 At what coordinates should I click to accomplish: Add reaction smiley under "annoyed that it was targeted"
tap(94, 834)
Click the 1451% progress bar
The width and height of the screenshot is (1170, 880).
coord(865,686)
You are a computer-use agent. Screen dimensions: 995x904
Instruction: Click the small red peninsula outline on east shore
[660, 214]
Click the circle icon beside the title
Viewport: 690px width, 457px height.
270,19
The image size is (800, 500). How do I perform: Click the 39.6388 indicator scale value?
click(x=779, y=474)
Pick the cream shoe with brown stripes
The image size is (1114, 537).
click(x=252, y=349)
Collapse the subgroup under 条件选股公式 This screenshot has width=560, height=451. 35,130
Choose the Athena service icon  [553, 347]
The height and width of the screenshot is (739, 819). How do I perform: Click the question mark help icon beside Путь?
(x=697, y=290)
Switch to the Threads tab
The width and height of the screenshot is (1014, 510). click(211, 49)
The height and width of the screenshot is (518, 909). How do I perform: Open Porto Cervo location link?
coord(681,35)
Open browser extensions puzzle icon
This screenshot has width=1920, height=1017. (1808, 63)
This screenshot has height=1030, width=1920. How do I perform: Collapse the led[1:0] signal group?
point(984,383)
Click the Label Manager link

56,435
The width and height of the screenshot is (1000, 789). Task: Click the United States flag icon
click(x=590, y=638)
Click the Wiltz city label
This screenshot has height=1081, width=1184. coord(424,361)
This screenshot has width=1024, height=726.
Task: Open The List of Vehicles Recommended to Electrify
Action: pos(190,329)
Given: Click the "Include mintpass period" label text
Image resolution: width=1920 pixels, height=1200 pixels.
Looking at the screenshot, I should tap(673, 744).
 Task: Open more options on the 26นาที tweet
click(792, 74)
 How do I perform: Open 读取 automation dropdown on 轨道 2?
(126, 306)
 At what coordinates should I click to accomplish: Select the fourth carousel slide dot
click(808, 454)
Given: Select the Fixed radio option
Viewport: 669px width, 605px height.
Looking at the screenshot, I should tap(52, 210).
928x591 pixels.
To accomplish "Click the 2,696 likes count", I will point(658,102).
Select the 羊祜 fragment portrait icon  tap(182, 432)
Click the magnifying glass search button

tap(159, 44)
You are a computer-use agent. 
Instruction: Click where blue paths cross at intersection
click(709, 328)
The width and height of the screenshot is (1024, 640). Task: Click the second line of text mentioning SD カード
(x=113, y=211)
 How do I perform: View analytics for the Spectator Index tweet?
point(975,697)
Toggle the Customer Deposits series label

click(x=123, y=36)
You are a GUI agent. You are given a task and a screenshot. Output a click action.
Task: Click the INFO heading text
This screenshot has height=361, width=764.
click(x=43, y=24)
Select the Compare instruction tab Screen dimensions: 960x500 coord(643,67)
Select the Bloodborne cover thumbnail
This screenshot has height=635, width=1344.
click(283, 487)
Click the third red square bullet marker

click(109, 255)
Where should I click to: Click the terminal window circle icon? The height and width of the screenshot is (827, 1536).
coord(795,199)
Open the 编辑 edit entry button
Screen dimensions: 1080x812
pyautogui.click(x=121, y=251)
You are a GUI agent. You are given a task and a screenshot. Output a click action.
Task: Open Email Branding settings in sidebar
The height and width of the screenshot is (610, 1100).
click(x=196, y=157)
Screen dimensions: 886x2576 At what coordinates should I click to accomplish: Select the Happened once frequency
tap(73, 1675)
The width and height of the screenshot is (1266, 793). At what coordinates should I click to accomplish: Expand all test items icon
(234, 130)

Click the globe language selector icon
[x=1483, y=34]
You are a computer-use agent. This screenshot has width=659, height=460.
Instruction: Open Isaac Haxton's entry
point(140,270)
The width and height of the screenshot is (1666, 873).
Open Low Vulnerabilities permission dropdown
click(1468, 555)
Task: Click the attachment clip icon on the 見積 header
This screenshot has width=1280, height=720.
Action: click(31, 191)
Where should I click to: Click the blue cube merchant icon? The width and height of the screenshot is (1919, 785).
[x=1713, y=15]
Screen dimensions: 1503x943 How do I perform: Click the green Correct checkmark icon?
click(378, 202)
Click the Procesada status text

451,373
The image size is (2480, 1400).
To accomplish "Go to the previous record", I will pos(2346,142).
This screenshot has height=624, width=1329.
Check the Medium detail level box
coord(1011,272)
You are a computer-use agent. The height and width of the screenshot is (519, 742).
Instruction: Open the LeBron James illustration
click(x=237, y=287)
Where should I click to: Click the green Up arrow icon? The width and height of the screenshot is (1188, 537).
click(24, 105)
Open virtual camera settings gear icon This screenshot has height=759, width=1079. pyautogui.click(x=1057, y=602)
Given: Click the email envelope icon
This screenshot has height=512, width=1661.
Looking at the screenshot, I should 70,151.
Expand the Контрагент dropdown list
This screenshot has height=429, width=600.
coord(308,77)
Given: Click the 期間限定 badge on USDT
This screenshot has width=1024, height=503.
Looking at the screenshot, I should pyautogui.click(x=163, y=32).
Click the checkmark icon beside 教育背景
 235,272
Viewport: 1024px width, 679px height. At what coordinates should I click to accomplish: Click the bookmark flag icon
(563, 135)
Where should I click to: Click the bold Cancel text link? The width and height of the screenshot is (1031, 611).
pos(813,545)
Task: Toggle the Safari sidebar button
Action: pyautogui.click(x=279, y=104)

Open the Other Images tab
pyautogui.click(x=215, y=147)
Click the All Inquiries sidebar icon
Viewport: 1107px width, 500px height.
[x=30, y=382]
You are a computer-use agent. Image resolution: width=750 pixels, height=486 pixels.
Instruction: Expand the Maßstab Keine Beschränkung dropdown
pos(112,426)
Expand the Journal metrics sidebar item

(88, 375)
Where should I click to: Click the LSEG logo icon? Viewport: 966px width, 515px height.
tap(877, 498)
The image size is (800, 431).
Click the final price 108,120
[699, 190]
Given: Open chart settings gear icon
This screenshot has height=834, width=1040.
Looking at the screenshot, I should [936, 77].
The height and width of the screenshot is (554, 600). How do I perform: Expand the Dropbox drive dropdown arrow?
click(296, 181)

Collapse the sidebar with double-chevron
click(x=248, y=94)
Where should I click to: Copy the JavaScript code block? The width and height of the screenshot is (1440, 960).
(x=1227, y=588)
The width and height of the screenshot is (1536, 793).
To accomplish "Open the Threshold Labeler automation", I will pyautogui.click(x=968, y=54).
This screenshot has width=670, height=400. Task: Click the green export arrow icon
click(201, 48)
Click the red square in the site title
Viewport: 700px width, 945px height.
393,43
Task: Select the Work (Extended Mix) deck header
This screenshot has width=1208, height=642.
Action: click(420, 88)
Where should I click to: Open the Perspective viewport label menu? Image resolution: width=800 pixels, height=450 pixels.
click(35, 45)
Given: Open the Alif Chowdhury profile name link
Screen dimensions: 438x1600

= = = = =

## Task directions
The records shown above must be returned in full, exactly as written.

## Response for this exercise
 At what coordinates should I click to accomplish: Add reaction smiley under "annoyed that it was targeted"
tap(94, 834)
Click the 1451% progress bar
The width and height of the screenshot is (1170, 880).
coord(865,686)
You are a computer-use agent. Screen dimensions: 995x904
Instruction: Click the small red peninsula outline on east shore
[660, 214]
Click the circle icon beside the title
Viewport: 690px width, 457px height.
270,19
The image size is (800, 500). How do I perform: Click the 39.6388 indicator scale value?
click(x=779, y=474)
Pick the cream shoe with brown stripes
The image size is (1114, 537).
click(x=252, y=349)
Collapse the subgroup under 条件选股公式 This screenshot has width=560, height=451. 35,130
Choose the Athena service icon  [553, 347]
The height and width of the screenshot is (739, 819). How do I perform: Click the question mark help icon beside Путь?
(x=697, y=290)
Switch to the Threads tab
The width and height of the screenshot is (1014, 510). click(211, 49)
The height and width of the screenshot is (518, 909). How do I perform: Open Porto Cervo location link?
coord(681,35)
Open browser extensions puzzle icon
This screenshot has width=1920, height=1017. (1808, 63)
This screenshot has height=1030, width=1920. How do I perform: Collapse the led[1:0] signal group?
point(984,383)
Click the Label Manager link

56,435
The width and height of the screenshot is (1000, 789). Task: Click the United States flag icon
click(x=590, y=638)
Click the Wiltz city label
This screenshot has height=1081, width=1184. coord(424,361)
This screenshot has width=1024, height=726.
Task: Open The List of Vehicles Recommended to Electrify
Action: pos(190,329)
Given: Click the "Include mintpass period" label text
Image resolution: width=1920 pixels, height=1200 pixels.
Looking at the screenshot, I should tap(673, 744).
 Task: Open more options on the 26นาที tweet
click(792, 74)
 How do I perform: Open 读取 automation dropdown on 轨道 2?
(126, 306)
 At what coordinates should I click to accomplish: Select the fourth carousel slide dot
click(808, 454)
Given: Select the Fixed radio option
Viewport: 669px width, 605px height.
Looking at the screenshot, I should tap(52, 210).
928x591 pixels.
To accomplish "Click the 2,696 likes count", I will point(658,102).
Select the 羊祜 fragment portrait icon  tap(182, 432)
Click the magnifying glass search button

tap(159, 44)
You are a computer-use agent. 
Instruction: Click where blue paths cross at intersection
click(709, 328)
The width and height of the screenshot is (1024, 640). Task: Click the second line of text mentioning SD カード
(x=113, y=211)
 How do I perform: View analytics for the Spectator Index tweet?
point(975,697)
Toggle the Customer Deposits series label

click(x=123, y=36)
You are a GUI agent. You are given a task and a screenshot. Output a click action.
Task: Click the INFO heading text
This screenshot has height=361, width=764.
click(x=43, y=24)
Select the Compare instruction tab Screen dimensions: 960x500 coord(643,67)
Select the Bloodborne cover thumbnail
This screenshot has height=635, width=1344.
click(283, 487)
Click the third red square bullet marker

click(109, 255)
Where should I click to: Click the terminal window circle icon? The height and width of the screenshot is (827, 1536).
coord(795,199)
Open the 编辑 edit entry button
Screen dimensions: 1080x812
pyautogui.click(x=121, y=251)
You are a GUI agent. You are given a task and a screenshot. Output a click action.
Task: Open Email Branding settings in sidebar
The height and width of the screenshot is (610, 1100).
click(x=196, y=157)
Screen dimensions: 886x2576 At what coordinates should I click to accomplish: Select the Happened once frequency
tap(73, 1675)
The width and height of the screenshot is (1266, 793). At what coordinates should I click to accomplish: Expand all test items icon
(234, 130)

Click the globe language selector icon
[x=1483, y=34]
You are a computer-use agent. This screenshot has width=659, height=460.
Instruction: Open Isaac Haxton's entry
point(140,270)
The width and height of the screenshot is (1666, 873).
Open Low Vulnerabilities permission dropdown
click(1468, 555)
Task: Click the attachment clip icon on the 見積 header
This screenshot has width=1280, height=720.
Action: click(31, 191)
Where should I click to: Click the blue cube merchant icon? The width and height of the screenshot is (1919, 785).
[x=1713, y=15]
Screen dimensions: 1503x943 How do I perform: Click the green Correct checkmark icon?
click(378, 202)
Click the Procesada status text

451,373
The image size is (2480, 1400).
To accomplish "Go to the previous record", I will pos(2346,142).
This screenshot has height=624, width=1329.
Check the Medium detail level box
coord(1011,272)
You are a computer-use agent. The height and width of the screenshot is (519, 742).
Instruction: Open the LeBron James illustration
click(x=237, y=287)
Where should I click to: Click the green Up arrow icon? The width and height of the screenshot is (1188, 537).
click(24, 105)
Open virtual camera settings gear icon This screenshot has height=759, width=1079. pyautogui.click(x=1057, y=602)
Given: Click the email envelope icon
This screenshot has height=512, width=1661.
Looking at the screenshot, I should 70,151.
Expand the Контрагент dropdown list
This screenshot has height=429, width=600.
coord(308,77)
Given: Click the 期間限定 badge on USDT
This screenshot has width=1024, height=503.
Looking at the screenshot, I should pyautogui.click(x=163, y=32).
Click the checkmark icon beside 教育背景
 235,272
Viewport: 1024px width, 679px height. At what coordinates should I click to accomplish: Click the bookmark flag icon
(563, 135)
Where should I click to: Click the bold Cancel text link? The width and height of the screenshot is (1031, 611).
pos(813,545)
Task: Toggle the Safari sidebar button
Action: pyautogui.click(x=279, y=104)

Open the Other Images tab
pyautogui.click(x=215, y=147)
Click the All Inquiries sidebar icon
Viewport: 1107px width, 500px height.
[x=30, y=382]
You are a computer-use agent. Image resolution: width=750 pixels, height=486 pixels.
Instruction: Expand the Maßstab Keine Beschränkung dropdown
pos(112,426)
Expand the Journal metrics sidebar item

(88, 375)
Where should I click to: Click the LSEG logo icon? Viewport: 966px width, 515px height.
tap(877, 498)
The image size is (800, 431).
Click the final price 108,120
[699, 190]
Given: Open chart settings gear icon
This screenshot has height=834, width=1040.
Looking at the screenshot, I should [936, 77].
The height and width of the screenshot is (554, 600). How do I perform: Expand the Dropbox drive dropdown arrow?
click(296, 181)

Collapse the sidebar with double-chevron
click(x=248, y=94)
Where should I click to: Copy the JavaScript code block? The width and height of the screenshot is (1440, 960).
(x=1227, y=588)
The width and height of the screenshot is (1536, 793).
To accomplish "Open the Threshold Labeler automation", I will pyautogui.click(x=968, y=54).
This screenshot has width=670, height=400. Task: Click the green export arrow icon
click(201, 48)
Click the red square in the site title
Viewport: 700px width, 945px height.
393,43
Task: Select the Work (Extended Mix) deck header
This screenshot has width=1208, height=642.
Action: click(420, 88)
Where should I click to: Open the Perspective viewport label menu? Image resolution: width=800 pixels, height=450 pixels.
click(35, 45)
Given: Open the Alif Chowdhury profile name link
Screen dimensions: 438x1600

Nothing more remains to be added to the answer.